Koko Eating Bananas — DSA Visualizer

Problem

Koko loves to eat bananas. There are n piles of bananas; the i-th pile has piles[i] bananas. The guards have gone and will come back in h hours. Koko can decide her eating speed k bananas/hour. Each hour she picks one pile and eats up to k bananas from it. She may eat less than k if the pile has fewer.

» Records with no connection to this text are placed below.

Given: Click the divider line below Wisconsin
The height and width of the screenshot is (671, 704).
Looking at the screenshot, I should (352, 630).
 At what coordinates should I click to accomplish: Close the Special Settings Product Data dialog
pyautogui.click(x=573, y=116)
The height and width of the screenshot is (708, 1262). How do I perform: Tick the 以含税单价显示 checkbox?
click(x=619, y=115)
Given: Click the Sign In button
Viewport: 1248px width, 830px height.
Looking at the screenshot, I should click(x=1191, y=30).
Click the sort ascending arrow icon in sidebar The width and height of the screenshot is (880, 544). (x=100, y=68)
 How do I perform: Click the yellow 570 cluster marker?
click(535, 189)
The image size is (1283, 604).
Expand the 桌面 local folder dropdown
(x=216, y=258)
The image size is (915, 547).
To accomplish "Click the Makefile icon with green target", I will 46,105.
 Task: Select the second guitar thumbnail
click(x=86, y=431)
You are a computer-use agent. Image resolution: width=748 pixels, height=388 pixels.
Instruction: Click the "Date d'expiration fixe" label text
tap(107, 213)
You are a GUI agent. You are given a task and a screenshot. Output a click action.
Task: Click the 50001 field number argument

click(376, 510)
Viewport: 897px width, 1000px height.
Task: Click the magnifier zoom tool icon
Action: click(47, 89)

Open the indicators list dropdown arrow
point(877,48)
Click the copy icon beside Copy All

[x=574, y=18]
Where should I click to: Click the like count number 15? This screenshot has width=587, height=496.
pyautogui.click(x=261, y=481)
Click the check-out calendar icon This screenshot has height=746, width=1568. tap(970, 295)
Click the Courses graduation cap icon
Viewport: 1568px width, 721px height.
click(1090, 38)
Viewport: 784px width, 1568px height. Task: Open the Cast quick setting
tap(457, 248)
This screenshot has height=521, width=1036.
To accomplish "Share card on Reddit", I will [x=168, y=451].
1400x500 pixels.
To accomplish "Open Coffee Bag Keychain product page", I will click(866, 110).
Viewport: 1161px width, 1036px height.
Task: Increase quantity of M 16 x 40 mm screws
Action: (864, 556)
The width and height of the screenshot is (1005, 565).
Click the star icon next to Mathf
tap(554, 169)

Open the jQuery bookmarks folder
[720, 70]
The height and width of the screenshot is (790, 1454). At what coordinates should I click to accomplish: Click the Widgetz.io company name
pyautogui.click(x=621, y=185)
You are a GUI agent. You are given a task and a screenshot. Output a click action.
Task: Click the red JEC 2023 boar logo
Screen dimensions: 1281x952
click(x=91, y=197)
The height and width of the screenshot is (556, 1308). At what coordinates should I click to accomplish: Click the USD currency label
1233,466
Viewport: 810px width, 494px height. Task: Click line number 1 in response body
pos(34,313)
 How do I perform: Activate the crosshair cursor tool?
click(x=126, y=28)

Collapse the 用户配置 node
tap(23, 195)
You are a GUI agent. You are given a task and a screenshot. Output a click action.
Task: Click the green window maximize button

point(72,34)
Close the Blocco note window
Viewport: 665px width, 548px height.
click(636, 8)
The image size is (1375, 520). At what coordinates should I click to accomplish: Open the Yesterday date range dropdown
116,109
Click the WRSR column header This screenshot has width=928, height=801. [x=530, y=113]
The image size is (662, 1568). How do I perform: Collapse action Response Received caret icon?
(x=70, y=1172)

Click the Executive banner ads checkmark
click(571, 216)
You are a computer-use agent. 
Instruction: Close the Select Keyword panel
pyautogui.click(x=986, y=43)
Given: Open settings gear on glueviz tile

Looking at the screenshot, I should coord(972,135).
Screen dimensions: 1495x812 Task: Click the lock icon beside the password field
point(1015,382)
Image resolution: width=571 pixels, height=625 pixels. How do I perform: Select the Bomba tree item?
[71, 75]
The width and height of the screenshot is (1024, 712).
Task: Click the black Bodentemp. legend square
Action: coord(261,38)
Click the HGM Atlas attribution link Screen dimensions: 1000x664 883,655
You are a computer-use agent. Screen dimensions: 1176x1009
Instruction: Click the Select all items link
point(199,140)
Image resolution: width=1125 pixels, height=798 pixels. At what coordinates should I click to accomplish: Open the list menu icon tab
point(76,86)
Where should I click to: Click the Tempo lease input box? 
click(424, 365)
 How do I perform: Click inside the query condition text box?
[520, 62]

Return the minimum integer k such that she can eat all the bananas within h hours.

Example 1

Input: piles = [3,6,7,11], h = 8
Output: 4
Explanation: Speed 4 → ⌈3/4⌉+⌈6/4⌉+⌈7/4⌉+⌈11/4⌉ = 1+2+2+3 = 8 hours.

Example 2

Input: piles = [30,11,23,4,20], h = 5
Output: 30
Explanation: h = n = 5, must finish each pile in exactly 1 hour.

Example 3

Input: piles = [1,1,1,1], h = 4
Output: 1
Explanation: Speed 1 finishes each pile in 1 hour, total 4 hours.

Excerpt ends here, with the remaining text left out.